Chefs’ Irish Beef Club, il club dell’eccellenza

Abbiamo creato lo Chefs’ Irish Beef Club nel 2004 per fornire ai top chef internazionali una piattaforma concreta per provare con mano la qualità del manzo irlandese, anche attraverso visite e corsi di specializzazione dedicati”, ha spiegato la CEO di Bord Bia, Tara McCarthy, in occasione dell’ingresso del nuovo Chef Reif Othman, negli Emirati Arabi Uniti. Attualmente, questo club esclusivo è stato lanciato in Belgio, Francia, Germania, Regno Unito, Italia, Olanda, Svizzera.
Il numero degli amanti della carne irlandese è in rapida e inarrestabile crescita: nel corso dell’anno sono previsti circa 30 nuovi ingressi nel club, a testimonianza di un prodotto di qualità eccelsa.
In Italia lo Chefs’ Irish Beef Club è stato lanciato nel marzo 2014, presso l’Osteria della Brughiera a Bergamo, il ristorante dello chef Stefano Arrigoni, membro del club.
Ogni membro dello Chefs’ Irish Beef Club, come da tradizione, è stato portato in Irlanda per un viaggio educativo e formativo, per camminare per gli immensi pascoli verdeggianti, conoscere gli allevatori, toccare con mano la qualità della carne irlandese e vedere, con i propri occhi, cosa significa allevare nel rispetto della libertà. Questi viaggi sono esperienze che aiutano a migliorare la conoscenza del manzo irlandese tra gli chef e, di conseguenza, permettono loro di rapportarsi anche con altri prodotti alimentari irlandesi.
Oggi il Club in Italia riunisce 8 chef, di cui 4 stellati, con la recentissima new entry di Alberto Canton, accolto in occasione dell’evento Irish Organic Beef (#IrishOrganic- Beef) che si è tenuto lo scorso gennaio a Pordenone (vedi Convivium, 2/2017). Lo chef, nel suo ristorante Bocon Divino di Camposampiero (Padova), condivide la passione per la carne irlandese “perché tutti i cibi che cucino devono essere sani e ho visto con i miei occhi come queste carni siano vicine alla natura”.

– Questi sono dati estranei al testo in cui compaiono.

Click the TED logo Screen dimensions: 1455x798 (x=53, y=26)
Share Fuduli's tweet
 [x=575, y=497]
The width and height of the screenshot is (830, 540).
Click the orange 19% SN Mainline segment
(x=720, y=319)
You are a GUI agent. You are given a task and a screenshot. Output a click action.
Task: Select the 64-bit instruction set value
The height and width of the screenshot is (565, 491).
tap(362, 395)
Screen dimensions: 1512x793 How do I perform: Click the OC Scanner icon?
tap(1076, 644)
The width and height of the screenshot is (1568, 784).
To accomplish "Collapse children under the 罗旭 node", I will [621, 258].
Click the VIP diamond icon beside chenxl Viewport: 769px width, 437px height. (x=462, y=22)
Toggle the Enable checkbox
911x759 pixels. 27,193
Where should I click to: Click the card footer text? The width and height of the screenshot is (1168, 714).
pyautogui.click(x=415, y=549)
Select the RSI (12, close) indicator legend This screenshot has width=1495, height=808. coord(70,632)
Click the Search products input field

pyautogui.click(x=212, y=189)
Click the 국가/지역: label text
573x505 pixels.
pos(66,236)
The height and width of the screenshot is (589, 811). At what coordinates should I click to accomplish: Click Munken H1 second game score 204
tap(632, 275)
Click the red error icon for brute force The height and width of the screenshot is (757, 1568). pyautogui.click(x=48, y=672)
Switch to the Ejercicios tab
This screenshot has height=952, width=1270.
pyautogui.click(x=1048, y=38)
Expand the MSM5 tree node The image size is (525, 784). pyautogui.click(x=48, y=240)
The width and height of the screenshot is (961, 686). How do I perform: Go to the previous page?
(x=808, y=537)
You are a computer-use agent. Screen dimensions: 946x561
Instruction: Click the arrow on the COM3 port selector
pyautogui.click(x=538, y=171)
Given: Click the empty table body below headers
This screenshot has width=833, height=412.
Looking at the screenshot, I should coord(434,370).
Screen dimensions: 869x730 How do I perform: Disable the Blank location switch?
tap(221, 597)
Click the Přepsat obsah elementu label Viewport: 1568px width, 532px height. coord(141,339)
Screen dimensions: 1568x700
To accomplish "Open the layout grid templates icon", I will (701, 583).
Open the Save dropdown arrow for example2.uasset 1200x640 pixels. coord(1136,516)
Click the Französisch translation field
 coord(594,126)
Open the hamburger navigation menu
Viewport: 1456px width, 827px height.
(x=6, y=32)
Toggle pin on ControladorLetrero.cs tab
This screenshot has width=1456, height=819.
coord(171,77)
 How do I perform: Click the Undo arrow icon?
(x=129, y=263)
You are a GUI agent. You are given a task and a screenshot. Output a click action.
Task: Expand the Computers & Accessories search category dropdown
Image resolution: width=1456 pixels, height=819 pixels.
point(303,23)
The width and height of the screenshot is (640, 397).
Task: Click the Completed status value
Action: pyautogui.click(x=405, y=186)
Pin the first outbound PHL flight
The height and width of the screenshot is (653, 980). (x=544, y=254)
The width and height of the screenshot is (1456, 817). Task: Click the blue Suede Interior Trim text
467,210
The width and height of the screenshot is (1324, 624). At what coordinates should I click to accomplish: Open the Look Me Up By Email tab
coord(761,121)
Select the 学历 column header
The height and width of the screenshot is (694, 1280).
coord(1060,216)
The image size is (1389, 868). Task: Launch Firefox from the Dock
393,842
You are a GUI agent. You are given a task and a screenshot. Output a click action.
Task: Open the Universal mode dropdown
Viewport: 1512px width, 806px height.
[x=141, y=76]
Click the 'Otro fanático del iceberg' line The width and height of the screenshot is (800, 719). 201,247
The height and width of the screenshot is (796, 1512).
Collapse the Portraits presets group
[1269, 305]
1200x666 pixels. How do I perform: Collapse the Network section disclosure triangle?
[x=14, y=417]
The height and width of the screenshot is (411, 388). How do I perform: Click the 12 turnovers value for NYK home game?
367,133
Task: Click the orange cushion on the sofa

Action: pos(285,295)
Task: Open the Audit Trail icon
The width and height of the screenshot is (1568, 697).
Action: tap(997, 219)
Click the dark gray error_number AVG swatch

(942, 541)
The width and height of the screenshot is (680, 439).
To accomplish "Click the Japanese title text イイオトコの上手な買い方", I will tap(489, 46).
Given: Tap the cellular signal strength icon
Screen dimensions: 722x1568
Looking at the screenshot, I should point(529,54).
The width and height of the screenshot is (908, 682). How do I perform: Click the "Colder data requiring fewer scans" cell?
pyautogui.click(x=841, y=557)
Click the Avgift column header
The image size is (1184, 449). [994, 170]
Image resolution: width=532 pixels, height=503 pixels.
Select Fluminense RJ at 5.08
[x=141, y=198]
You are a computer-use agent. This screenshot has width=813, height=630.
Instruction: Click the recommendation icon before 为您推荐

Le qualità della carne di manzo irlandese

Cosa rende la carne di manzo irlandese così speciale e amata anche dai migliori chef?
Sicuramente i 10 mesi all’anno in cui il bestiame è libero di vivere all’aria aperta, l’alimentazione composta per oltre l’80% di erba fresca, e una filosofia di allevamento da sempre rispettosa del benessere animale e dei ritmi di crescita naturali della vegetazione. Senza dimenticare poi la passione di chi ogni giorno rinnova una tradizione millenaria.
Ma non solo: la qualità complessiva del prodotto è assicurata dal programma di qualità Bord Bia Quality Assurance Scheme, promosso da Bord Bia – Irish Food Board, che monitora anche l’intera tracciabilità della filiera.
Non meno importante, infine, la chiara spiegazione, e forse anche la più naturale, data dal fatto che la carne di manzo irlandese è semplicemente buona!
Ha un gusto deciso e distintivo ed è caratterizzata da un colore rosso vivo, reso tale dal contenuto naturale di micronutrienti come il betacarotene. E grazie alle sue tipiche virtù nutrizionali – un ridotto contenuto di grassi e una marezzatura ottimale, ovvero una migliore distribuzione dei grassi – essa si rivela perfetta, tenera e versatile in cucina.
Tutti questi motivi spiegano la preferenza degli chef internazionali per la carne di manzo irlandese, una scelta premium che permette loro di offrire ai propri clienti una carne unica, che non può quindi mancare nei menù dei loro premiati ristoranti.